La pensione anticipata per gli invalidi non inferiori all’80% e non vedenti viene riconosciuta ai soli lavoratori iscritti all’Assicurazione generale obbligatoria dell’INPS (ad esclusione degli iscritti alle gestioni speciali dei lavoratori autonomi) e alle forme di previdenza sostitutive dell’Assicurazione generale obbligatoria stessa. Il beneficio non include i dipendenti pubblici e i lavoratori autonomi.

Pensione anticipata per invalidità: quando si ha diritto alla quota 41

La pensione anticipata di invalidità è concessa ai lavoratori che hanno versato 41 anni di contributi che abbiano maturato 12 mesi di contributi prima del compimento del diciannovesimo anno d’età. Tuttavia, questo trattamento pensionistico anticipato riguarda solo i lavoratori precoci che rientrano in determinate categorie: gli invalidi ma non i disabili.

Il lavoratore precoce per ottenere quota 41 deve trovarsi in stato di disoccupazione, senza aver percepito la relativa indennità per almeno tre mesi. In alternativa può accedere alla pensione anticipata se sta assistendo un parente disabile da almeno sei mesi o se è un invalido con riduzione della capacità lavorativa di almeno il 74%.

Pensione anticipata per invalidità: ape sociale

L’Ape sociale spetta ai lavoratori iscritti all’AGO dei lavoratori dipendenti, alle forme sostitutive ed esclusive della medesima, alle gestioni speciali dei lavoratori autonomi, nonché alla Gestione Separata, i quali hanno una grado di invalidità riconosciuto almeno del 74% e che consente di ricevere un assegno pensionistico fino a 15.000 euro. Può accedere a tale beneficio chi ha almeno 63 anni d’età con una contribuzione pari a 30 anni. Le lavoratrici con figli potranno ricevere la riduzione dei contributi pari a un anno per ogni figlio, fino a un massimo di 2 anni.

Oppure, spetta ai lavoratori che assistono al momento della richiesta di pensione anticipata il coniuge o un parente di I grado convivente e portatore di grave handicap, o ancora un parente o un affine di II grado convivente i quali genitori o il coniuge della persona con grave handicap abbiano compiuto 70 anni d’età oppure siano stesso loro affetti da patologie invalidanti o siano decedute o mancanti, con un’anzianità contributiva pari ad almeno 30 anni.

E ancora, possono accedere al trattamento previdenziale anticipato se sono dipendenti al momento della decorrenza dell’indennità, in possesso di 36 anni di anzianità contributiva e che abbiano svolto da almeno sette anni negli ultimi dieci o almeno 6 anni negli ultimi 7, una o più delle attività gravose.

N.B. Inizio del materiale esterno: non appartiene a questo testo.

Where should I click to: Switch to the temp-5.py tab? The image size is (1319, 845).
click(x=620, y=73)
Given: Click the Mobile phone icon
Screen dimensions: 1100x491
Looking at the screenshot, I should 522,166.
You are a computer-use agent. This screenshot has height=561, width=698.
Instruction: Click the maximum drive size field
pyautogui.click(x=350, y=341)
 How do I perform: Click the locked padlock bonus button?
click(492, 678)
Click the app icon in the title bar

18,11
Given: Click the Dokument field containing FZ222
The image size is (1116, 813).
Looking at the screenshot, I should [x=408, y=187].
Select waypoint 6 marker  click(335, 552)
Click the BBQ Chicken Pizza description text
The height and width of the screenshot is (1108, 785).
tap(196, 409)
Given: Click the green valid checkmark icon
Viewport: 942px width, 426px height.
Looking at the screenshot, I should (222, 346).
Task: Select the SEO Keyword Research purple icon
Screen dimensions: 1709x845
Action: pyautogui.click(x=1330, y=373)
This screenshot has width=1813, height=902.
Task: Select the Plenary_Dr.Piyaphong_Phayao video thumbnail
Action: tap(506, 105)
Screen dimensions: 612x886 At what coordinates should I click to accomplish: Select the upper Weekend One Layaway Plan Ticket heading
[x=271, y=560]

Pensione anticipata con assegno ordinario di invalidità

Possono accedere alla pensione anticipata con assegno ordinario di invalidità, per l’appunto gli invalidi con almeno un grado relativo riconosciuto di almeno il 74%, purché in possesso di almeno cinque anni di contributi maturati all’INPS, di cui tre versati negli ultimi cinque anni, e di un’anzianità assicurativa di minino 5 anni.

L’assegno ordinario di invalidità non è una pensione vera e propria e ha una durata massima di tre anni, con possibilità di rinnovo da parte del beneficiario.